I'm trying to understand the concept of signal rate and the relation between signal (baud) rate and bandwidth of digital signals from a book about data communication.
First, the book distinguishes between data element and signal element: a data element is the smallest entity that can represent a piece of information (the bit), and a signal element is the shortest unit (timewise) of a digital signal.
Then, it says that the relationship between data rate and signal rate depends on the number of data elements carried by each signal element, and on the data pattern, stating that, if we have a data pattern of all 1s or all 0s, the signal rate may be different from a data pattern of alternating 1s and 0s. It then formulates the relationship between data rate and signal rate as:
$$ S=\frac{cN} {r}\ baud $$
where N is the data rate (bps); c is the case factor, which varies for each case; S is the number of signal elements; and r is the number of data elements carried by each signal element.

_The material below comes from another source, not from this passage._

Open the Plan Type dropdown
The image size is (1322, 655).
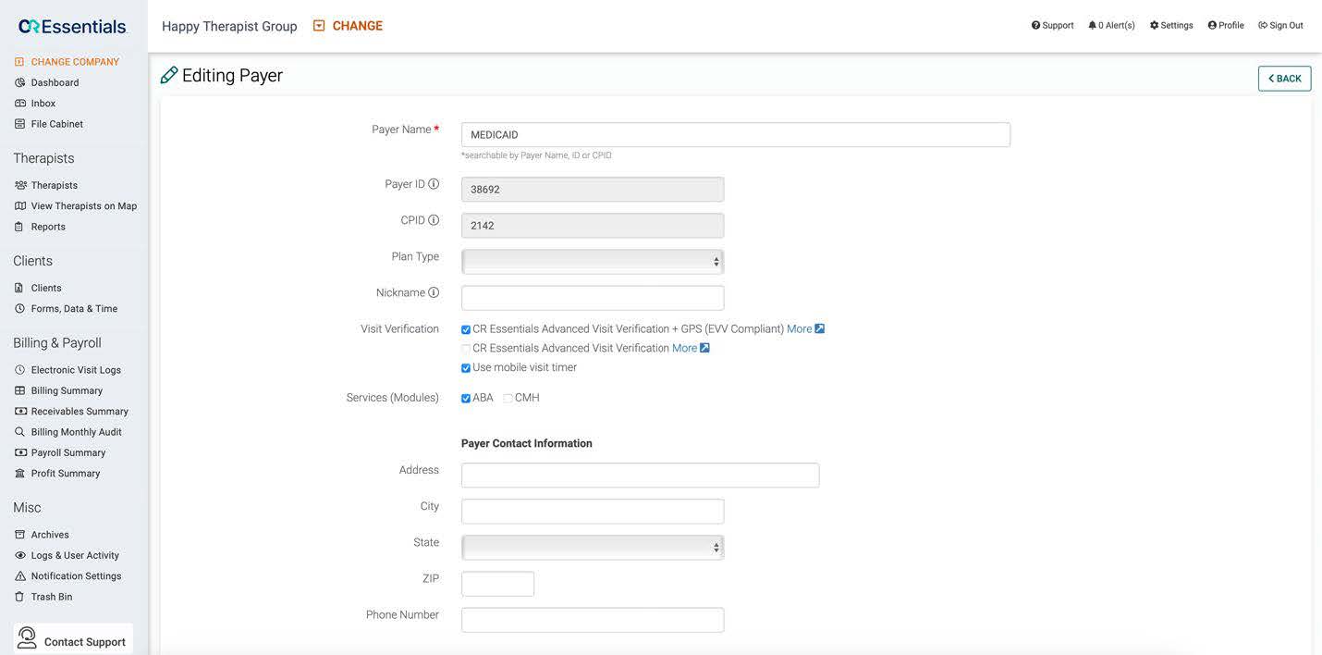[x=592, y=261]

Then it states that the minimum bandwidth (range of frequencies) required for a digital signal can be given by:
$$ B_{min}=\frac{cN} {r} $$
My questions are:
1) Could anyone explain in more detail the meaning of the case factor c? In practice, what does it mean to say that the signal rate depends on the data pattern?

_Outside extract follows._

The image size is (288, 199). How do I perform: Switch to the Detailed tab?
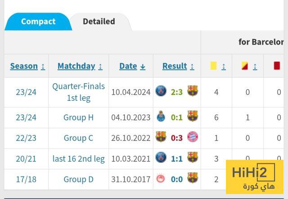tap(99, 22)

2) Why does the minimum bandwidth for a digital signal equal the signal rate?
3) If we set c to 1/2 in the formula for the minimum bandwidth to find Nmax (the maximum data rate for a channel with bandwidth B), and consider r to be log2(L) (where L is the number of signal levels), we get Nyquist formula. Why? What is the meaning of setting c to 1/2?
Here is a link to the portion of the book where the term c is defined.
Best Answer
The explanation in the text isn't very clear, and this term is not used in other texts I know of. I think what it's saying is that different messages might produce different signal spectra. For example, in a an 2-level FSK system, a message composed of all 1's or all 0's would just be single tone, and have a very narrow bandwidth; while a message composed of alternating 1's and 0's would contain both the one-level tone and the zero-level tone (as well as a spread of frequency content related to switching between them) and produce a broader spectrum if measured on a spectrum analyzer.

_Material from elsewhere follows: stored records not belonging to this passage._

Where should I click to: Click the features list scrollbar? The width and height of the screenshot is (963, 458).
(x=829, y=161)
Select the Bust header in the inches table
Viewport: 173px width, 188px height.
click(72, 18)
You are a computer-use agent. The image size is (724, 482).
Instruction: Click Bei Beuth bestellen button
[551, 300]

This is not correct. The minimum bandwidth for a digital signal is given by the Shannon-Hartley theorem,
\$ C = B\log_2\left(1+\frac{S}{N}\right)\$
Turned around,
\$B = \frac{C}{\log_2\left(1+{S}/{N}\right)}\$.
Approaching this bandwidth minimum depends on making engineering trade offs between encoding scheme (which would relate to the number of bits per symbol), equalization, and error correcting codes (actually sending extra symbols to include redundant information that allows recovering the signal even if a transmission error occurs).
A typical rule of thumb used for on-off coding in my industry (fiber optics) is that the channel bandwidth in Hz should be at least 1/2 of the baud rate. For example, a 10 Gb/s on-off-keyed transmission requires at least 5 GHz of channel bandwidth. But that is specific to the very simple coding and equalization methods used in fiber optics.
Choosing between L signal levels is equivalent to a \$\log_2(L)\$-bit digital-to-analog conversion. So it's not surprising Nyquist's formula is lurking in the shadows somewhere.